Zimbabweans take honours

By Paul Hayward in London
At last, a moral stand. But not by England’s cricketers. If it’s heroes you’re after, look no further than the Zimbabweans, Andy Flower and Henry Olonga, who put themselves and their families at risk of reprisal Monday by issuing a statement denouncing their own president, Robert Mugabe, before marching on to a pitch in Harare to face Namibia.

The black armbands worn by Flower and Olonga carried all the ethical weight of Jesse Owens winning Olympic gold in front of Hitler, or Muhammad Ali refusing to fight in Vietnam.

The England and Wales Cricket Board may be spooked by a death threat, but their main aim seems to be hanging on to their World Cup fees. The England players are protecting their own skins. Flower and Olonga, though, were trying to keep their motherland out of hell. Their only weapons in the face of Mugabe’s spreading inhumanity were a cricket bat, a ball and a collection of words that formed themselves into an arrow which punctured the whole inflated England debate.

While Nasser Hussain and his men peered out from their garret in Cape Town 2,000 miles away, two Zimbabweans reached for the pen and paper and then their cricket gear. Not for Flower and Olonga the easy option of fake pride, of heads-down political blindness of the sort which so afflicts the International Cricket Council and the tournament organisers.

This is what the players wrote: ``We cannot in good conscience ignore the fact that millions of our compatriots are starving, unemployed and oppressed. We are aware that hundreds of thousands of Zimbabweans may even die in the coming months through a combination of starvation, poverty and AIDS.

``We are aware that many people have been unjustly imprisoned and tortured simply for expressing their opinions about what is happening in the country. We are aware that people have been murdered, raped, beaten and had their homes destroyed because of their beliefs, and that many of those responsible have not been prosecuted.’’

This searing indictment of the Mugabe regime goes down as a landmark in modern sport, which becomes less morally informed by the day. You expect this kind of rhetoric from actors and artists far from the front line - but not athletes stepping out to play a game under a despot’s potentially vengeful gaze. Flower’s 39 runs against the Namibians should be honoured around the world. Olonga, a devout Christian, was Zimbabwe’s first black player. His defiance therefore carries special significance and authority.

The statement that preceded Flower’s knock rendered the England-Zimbabwe fixture in Harare irrelevant. Zimbabwe’s players have already won. The legal hair-splitting and death-threat brandishing that went on in Cape Town last night seemed more squalid than ever. The neutral now yearns to see one of the two Zimbabwean refuseniks smash the winning runs in the World Cup final, though Mugabe, naturally, would come off the killing fields to claim the glory.

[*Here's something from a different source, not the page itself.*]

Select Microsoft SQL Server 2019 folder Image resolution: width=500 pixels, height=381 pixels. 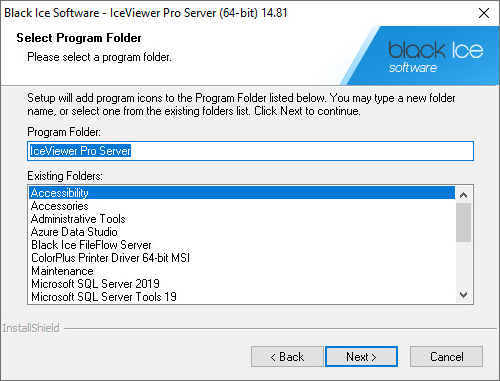(x=242, y=284)
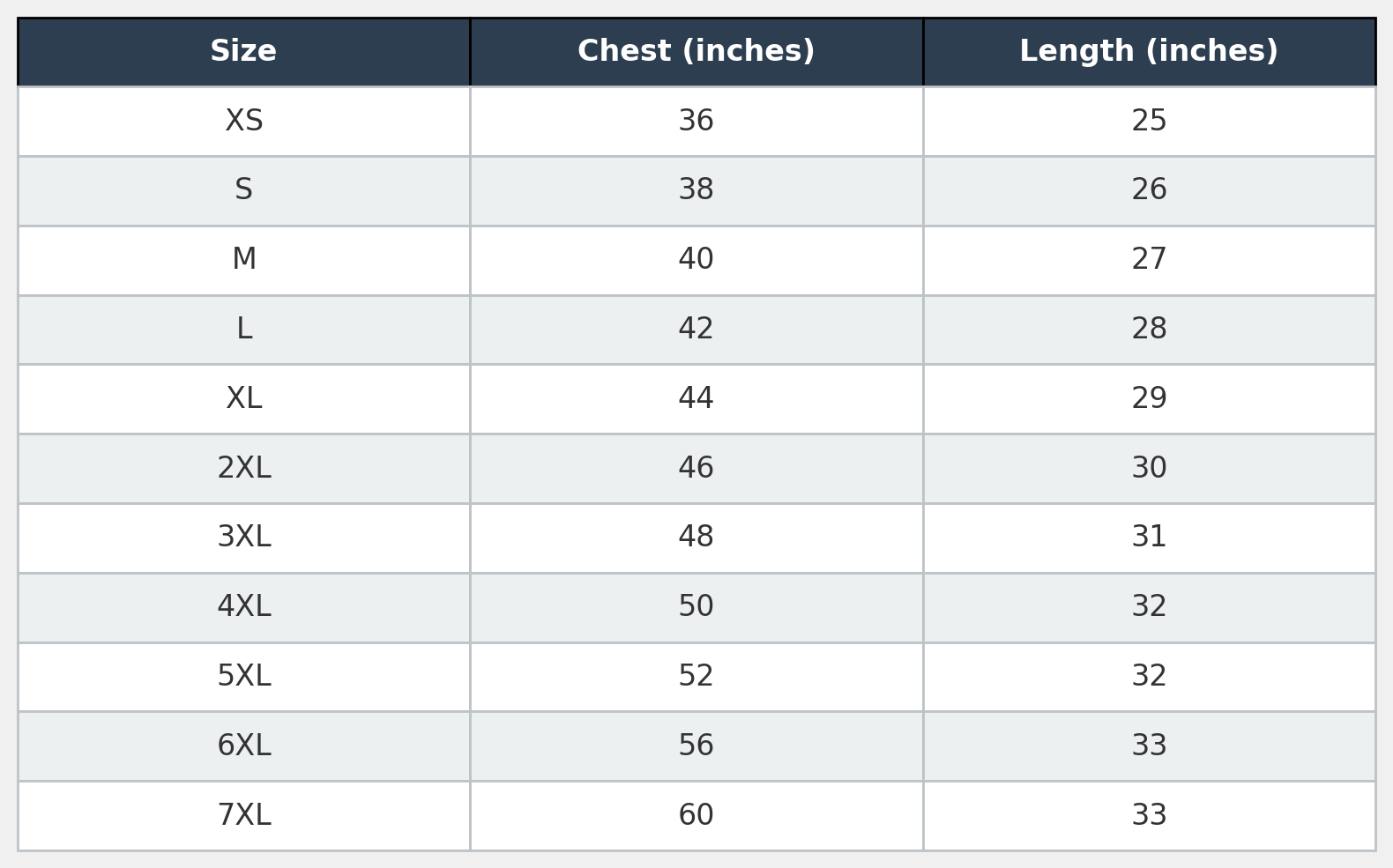The height and width of the screenshot is (868, 1393).
Task: Select the 5XL size cell
Action: tap(243, 677)
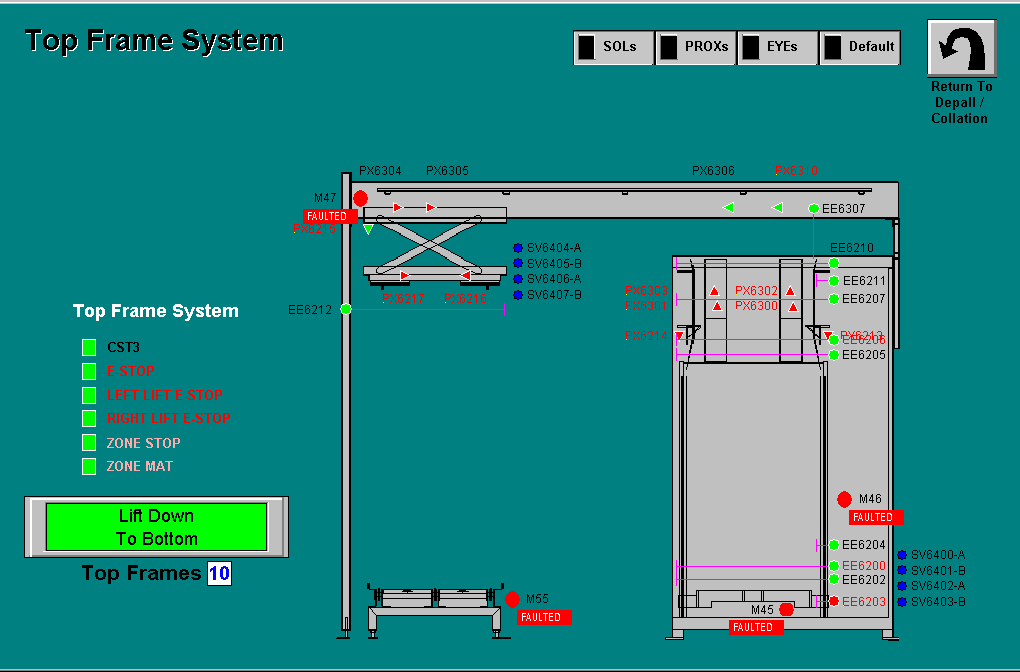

Though the acronyms have been lost in a moral maze these past few days, the typical cricket fan will have no difficulty isolating the key points. The false idealism of the pan-African World Cup was bound to provide Mugabe with political succour. Zimbabwe should not have been one of the hosts. The British government were lamentably slow to spot the ethical implications of Feb 13 and provided no kind of political lead. The ECB and the players then invited the indignation of southern Africa by shifting their objections from politics to financial concerns and finally to security, that vast shadowland of contemporary life.

Death threats now have the potential to wreak havoc on sport. The failure to make political disgust the basis of England’s reluctance to play in Harare has come back to haunt the international sporting community. Then again: we send the 2008 Olympics to Beijing while turning our noses up at Zimbabwe.

Whether or not the ``Sons and Daughters of Zimbabwe’’ turn out to be the mother and father of all impostors, shame will be carried around in cricket for years to come. Not, though, by Andy Flower and Henry Olonga.